> [Text section]

* * * * * * * * *

In 1957 the River Thames was so heavily polluted it was declared “biologically dead” by the Natural History Museum leaving hope for marine life lost.
But now, more than 60 years after the museum’s dismal proclamation, experts have counted over 100 seal pups on the river’s shores.
Scientists from the Zoological Society of London (ZSL), an international conservation charity, were “thrilled” to discover 138 pups on the sandbanks and creeks of the river in what is the first ever comprehensive count of the offspring.
Using a light aircraft, they were able to capture images during pupping season of the harbour seals, also known as the common seal.
The count is evidence that the London river’s ecosystem has come back from the brink after the National History Museum said its low oxygen levels and polluted waters would mean nothing could survive in its murky tides.
The pioneering research took place in 2018, with the data released for the first time today. It saw scientists carefully analyse hundreds of photos taken as part of UK-wide seal monitoring initiative.
Explaining the decision to count using photographs, ZSL said it was “much easier, and so more accurate, to count the seals in photos instead of the constantly moving, playful creatures”.
The figures are good news for the harbour seal population which was decimated by two local disease outbreaks of Phocine Distemper Virus (PDV) in 1988 and 2002.
Conservation Biologist, Thea Cox said: “We were thrilled to count 138 pups born in a single season.
“The seals would not be able to pup here at all without a reliable food source, so this demonstrates that the Thames ecosystem is thriving and shows just how far we have come since the river was declared biologically dead in the 1950s.”
Project Manager, Anna Cucknell, who leads ZSL’s Thames conservation said: “Incredibly, harbour seal pups can swim within hours of birth which means they are well adapted to grow up in tidal estuaries, like the Thames.
“By the time the tide comes in they can swim away on it. Grey seals, on the other hand, take longer to be comfortable in the water, so breed elsewhere and come to the Thames later to feed.”
While the Thames is home to both harbour seals and grey seals, only the former breed there.
Thames seal population estimates have been conducted annually by ZSL since 2013. The most recent results, from 2017, recorded 1,104 harbour seals and 2,406 grey seals across the estuary.

* * * * * * * * *

> [Extracted entries]
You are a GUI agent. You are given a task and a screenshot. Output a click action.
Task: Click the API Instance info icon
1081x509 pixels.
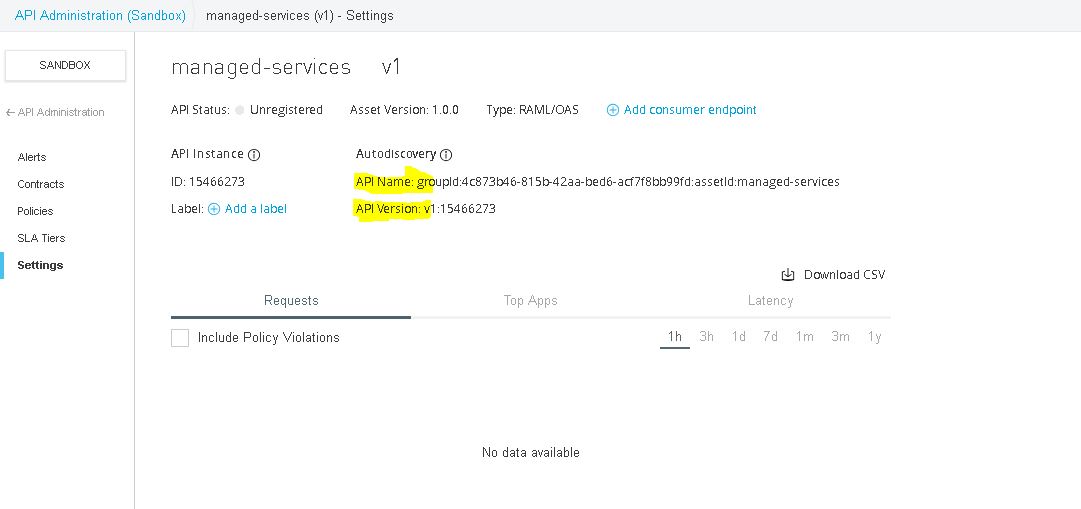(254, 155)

* * * * * * * * *

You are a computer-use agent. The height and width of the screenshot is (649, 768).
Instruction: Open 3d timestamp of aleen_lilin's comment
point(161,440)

* * * * * * * * *

> [Exercise set]
1 > In the Thames seal article, rewrite the passage between "Conservation Biologist, Thea" and "like the Thames.", inclusive, with "reliable food source" replaced by "dependable supply of food".
2 > According to the Thames seal article, in which years did outbreaks of Phocine Distemper Virus strike the harbour seal population?
3 > Carry on the article about seals in the Thames from its final sentence.

> [Task results]
1 >
Conservation Biologist, Thea Cox said: “We were thrilled to count 138 pups born in a single season.
“The seals would not be able to pup here at all without a dependable supply of food, so this demonstrates that the Thames ecosystem is thriving and shows just how far we have come since the river was declared biologically dead in the 1950s.”
Project Manager, Anna Cucknell, who leads ZSL’s Thames conservation said: “Incredibly, harbour seal pups can swim within hours of birth which means they are well adapted to grow up in tidal estuaries, like the Thames.

2 > 1988 and 2002

3 >
Differing theories behind population growth
While population surveys indicate that numbers of pups are rising it is not yet known if this is due to resident seals having pups or from adults migrating from other regions where colonies are known to be dwindling.
Found throughout the estuary and river, including in central London, the breeding survey allowed researchers to better understand the seals in the Thames and the reasons behind their changing numbers.
As top predators, the harbour seals are a strong indicator of a complex estuarine environment.
Other species are also thriving in the river’s ecosystem as Cucknell added that it is “an essential nursery habitat and home to many animals”.
These include more than 100 species of fish, including two species of shark, short-snouted seahorses and the Critically Endangered European eel.
Last year the river even hosted a rare beluga whale named Benny for three months. While initially feared to be stuck, experts later found he was happily feeding on the plentiful fish in the stretch of the river by Gravesend.
But, experts warn that marine life remains threatened.
Last year, the RSPCA told the Telegraph that it was the worst year for seals encountering “horrifying” plastic-related injuries. The animal charity reported that six grey seals required urgent care in Norfolk after becoming trapped in plastic rubbish.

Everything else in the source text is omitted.